Dat heeft wel enkele nadelen; de parkiet is niet helemaal zindelijk en laat, als hij erg lui is en ergens bijzonder lekker zit, daar wel eens wat vallen in plaats van naar z’n kooi te vliegen en het daar te deponeren. Door middel van bepaalde piepgeluiden waarschuwt hij overigens wel voor z’n plannen. Als we in de buurt zijn, kunnen we hem gewoonlijk wel tijdig op de hand nemen en naar z’n kooi brengen; die concessie wil hij dan nog wel doen. Eigenlijk is dit al heel wat; het uit eigen beweging naar z’n toilet vliegen is zelfs vrij wonderbaarlijk, omdat parkieten – en trouwens de meeste vogels – van nature eerst hun behoefte doen alvorens op te vliegen en het niet in zich hebben met hun vrachtje naar een vaste plaats te vliegen. Voor het overige geeft de parkiet alleen maar vreugde. Hij heeft duidelijk z’n buien en is de ene dag beter gehumeurd, aanhaliger en liever dan de andere.
Net als van vrijwel alle papegaaien bestaat het menu van parkieten uit zaden, groenten en fruit. Het zal in de praktijk blijken dat ze voorkeur voor bepaald voedsel ontwikkelen. Vaak is dit tijdelijk; ze lusten bijvoorbeeld een tijdje geen appel of willen geen zonnepitten. Dat is niet ernstig, als ze er maar iets evenwaardigs voor in de plaats nemen. Anders is het als ze alleen maar bepaalde dingen willen eten, bijvoorbeeld zonnepitten. Dan is het voedsel beslist te eenzijdig en zal men ze moeten dwingen hun dieet uit te breiden door ze eerst ander voedsel, fruit bijvoorbeeld, voor te zetten en pas als ze hiervan, door de honger gedreven, wat hebben opgepeuzeld, hun lievelingskostje te verschaffen. Dagelijks vers drinkwater waarin een paar druppeltjes vitamine AD is zeer gewenst – evenals wat takjes om op te knabbelen en aan te knagen.

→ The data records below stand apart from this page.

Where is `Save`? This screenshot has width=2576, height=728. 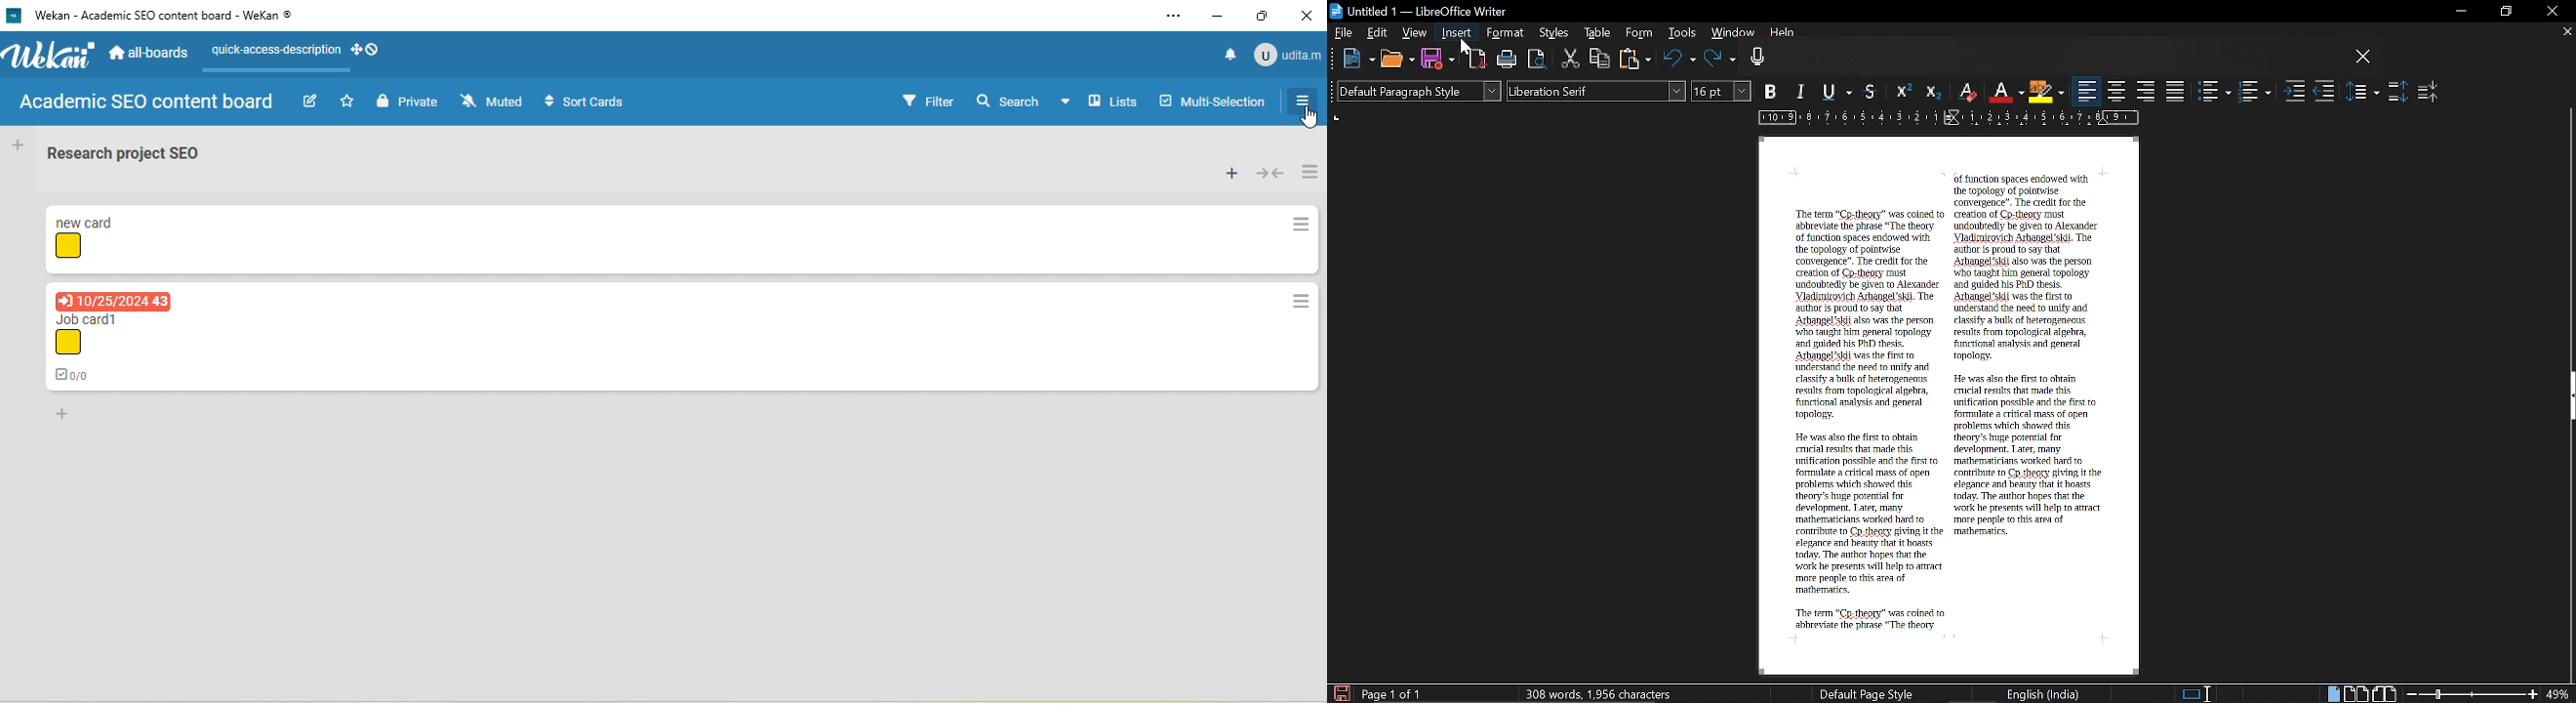
Save is located at coordinates (1340, 692).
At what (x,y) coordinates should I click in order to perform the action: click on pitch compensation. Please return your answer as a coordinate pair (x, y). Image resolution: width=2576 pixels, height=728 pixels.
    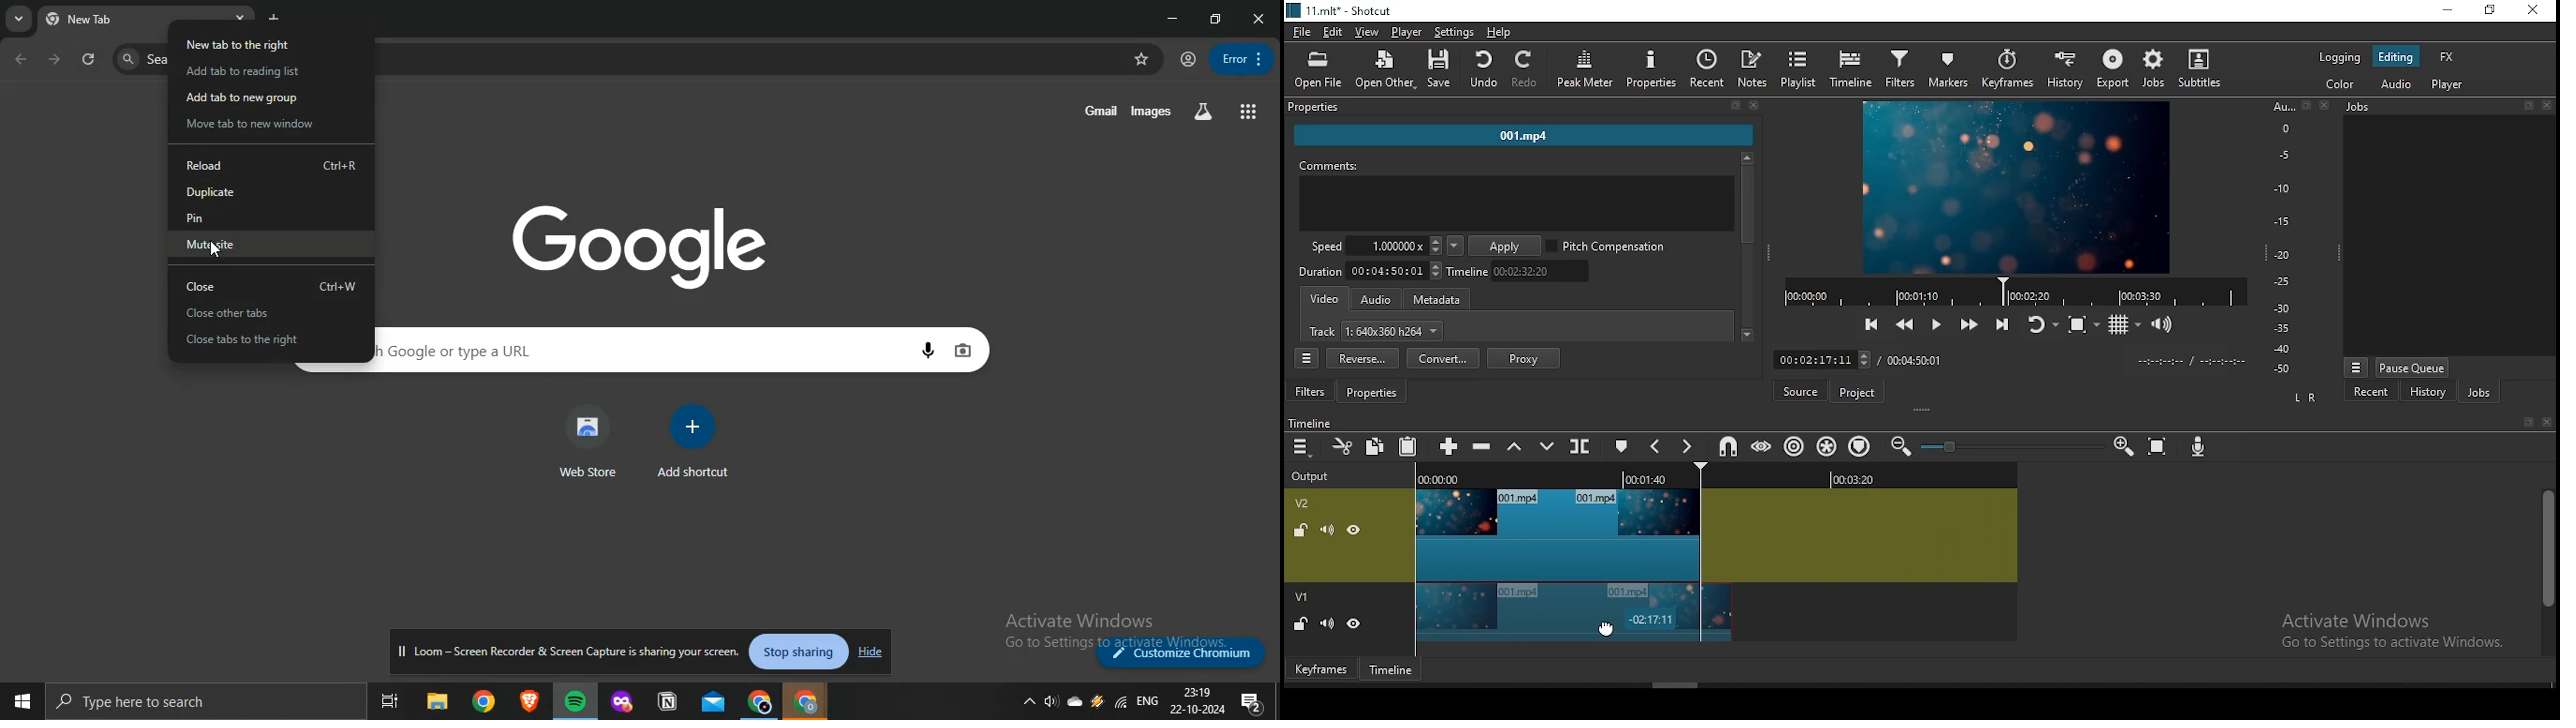
    Looking at the image, I should click on (1607, 247).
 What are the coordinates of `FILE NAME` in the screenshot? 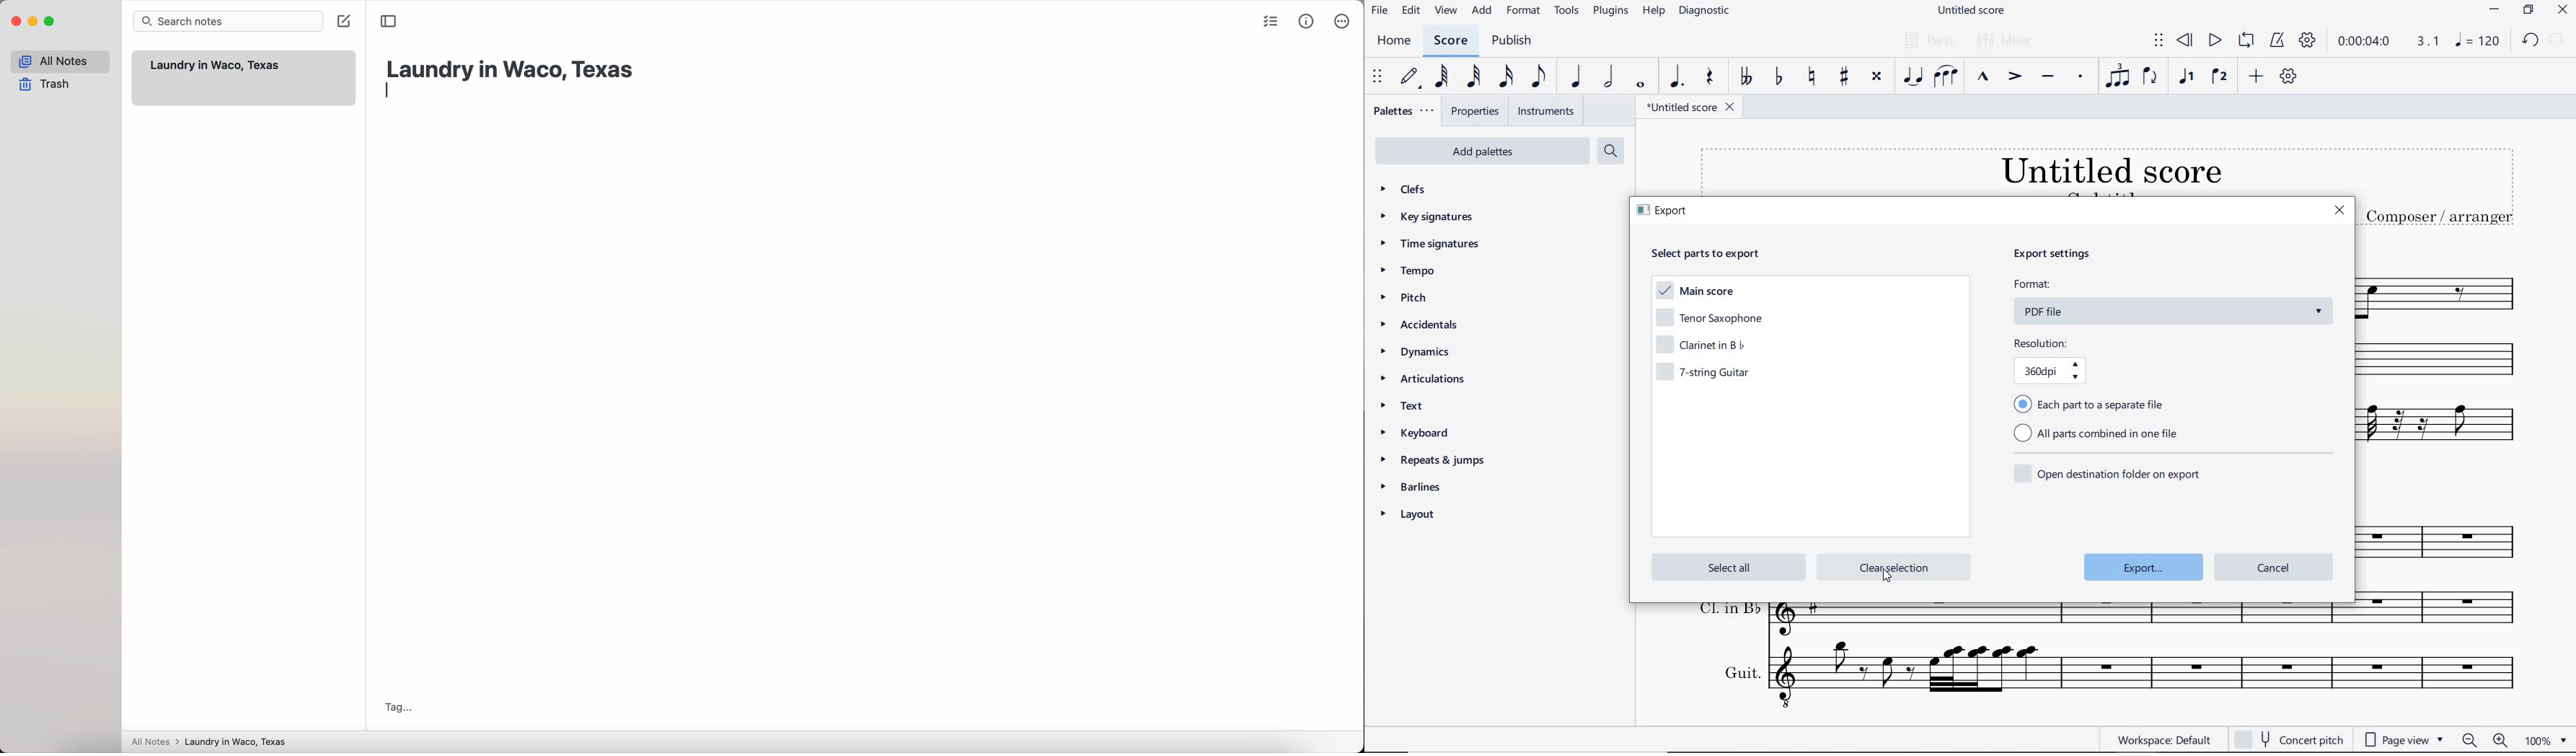 It's located at (1690, 109).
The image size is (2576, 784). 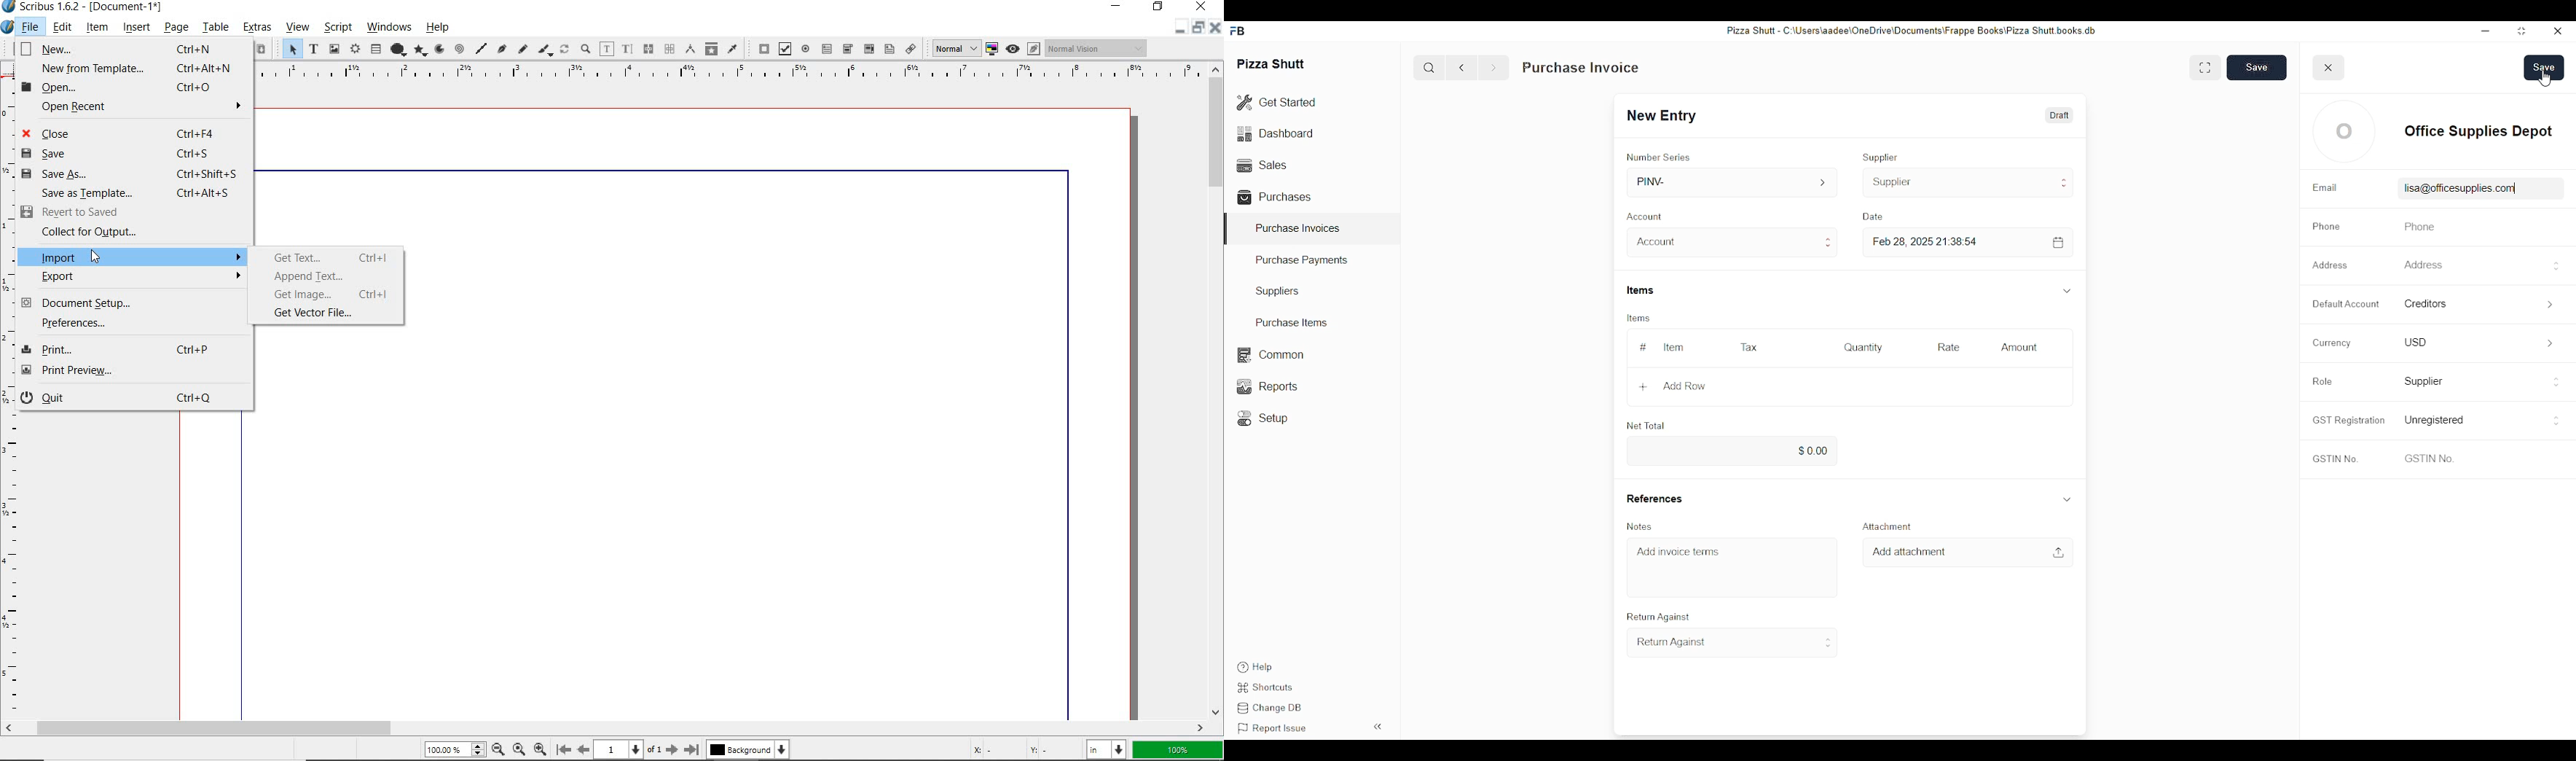 What do you see at coordinates (1679, 551) in the screenshot?
I see `Add invoice terms` at bounding box center [1679, 551].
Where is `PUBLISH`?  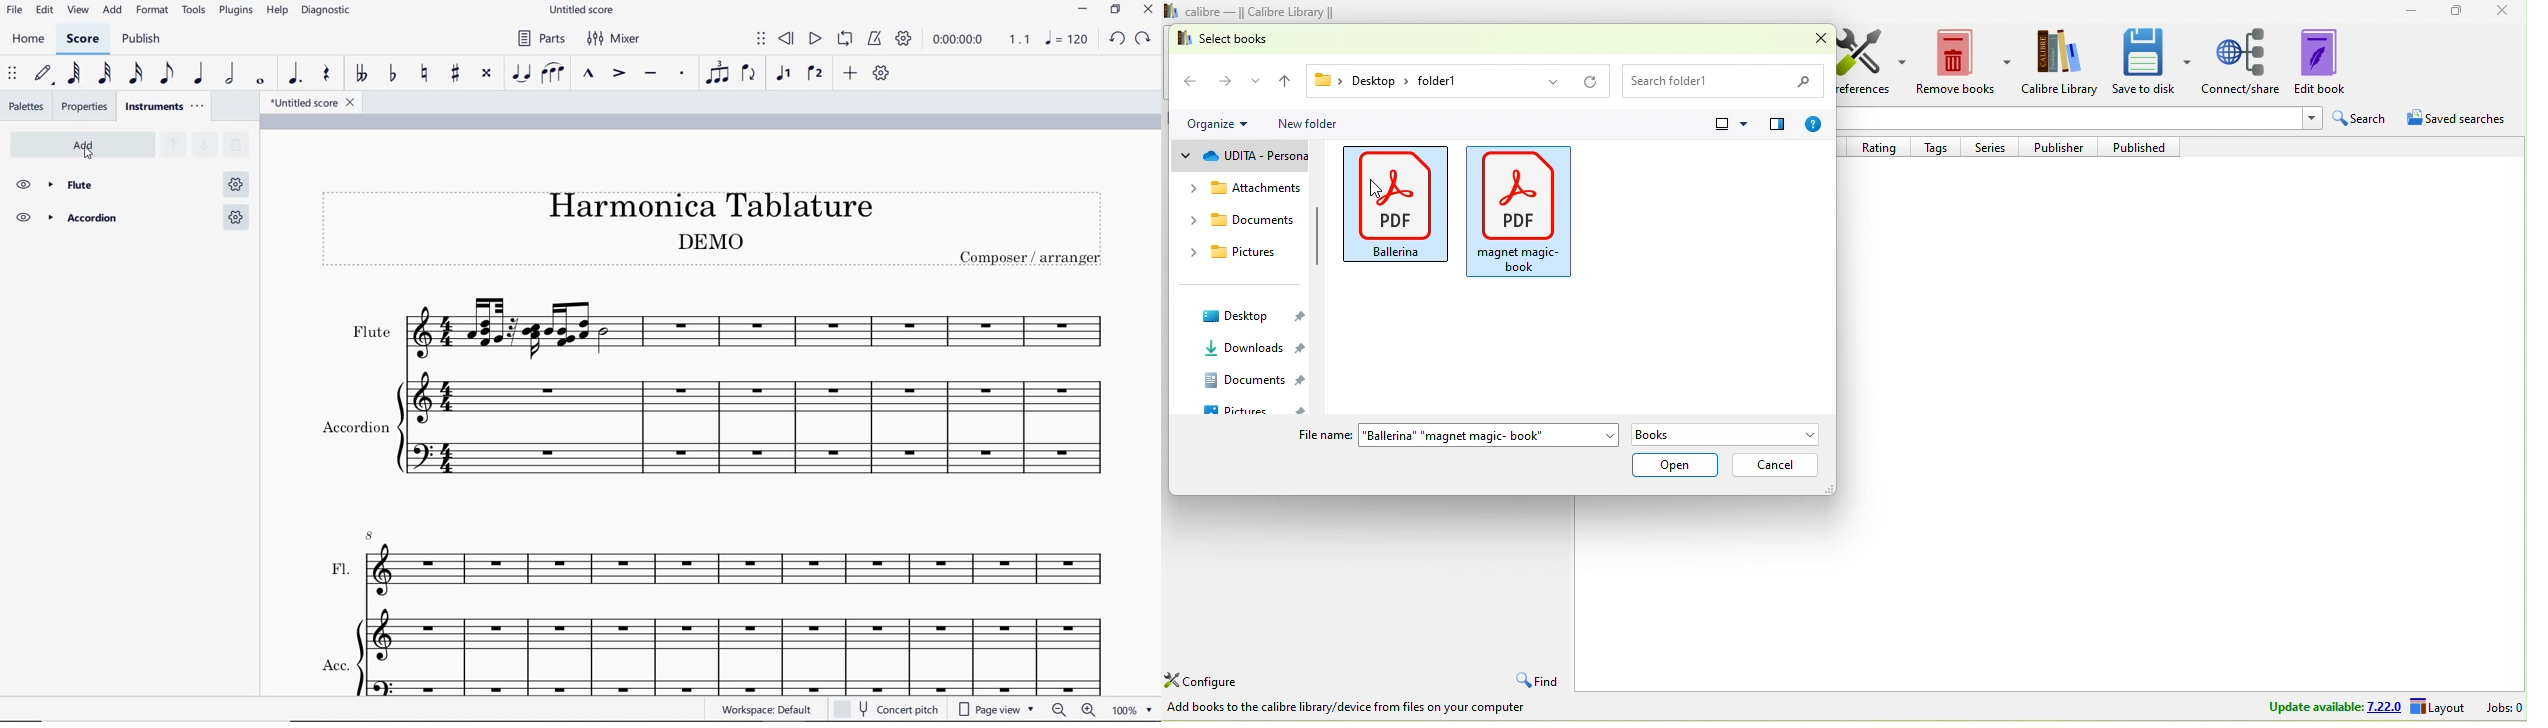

En dan is er nog het geluid dat parkieten kunnen maken. Van sommige is dat, zeker als er meerdere bijeen zijn, bepaald oorverdovend, hoe klein de dieren ook zijn. Overigens is het dikwijls zeer individueel; er zijn talloze soorten – en de kanarievleugelparkiet is er een van – waarvan het ene individu vrijwel doorlopend krijst, terwijl het andere dit bij buien tot zeer zelden doet – en soms ook veel minder schel dan de collega. Vooral dit laatste is iets dat men goed moet overwegen alvorens een parkiet aan te schaffen. Talloze diepbedroefde en tot tranen geroerde mensen hebben hun parkiet naar de dierentuin gebracht omdat de vriendschap die het diertje schonk op de duur niet opwoog tegen het krijsende lawaai dat het maakte. Zo’n begrijpelijke maatregel is voor de vogel dikwijls nog harder dan voor de eigenaar; als ‘huisdier’ kan hij zich moeilijk meer aan het kooileven met soortgenoten of verwanten aanpassen.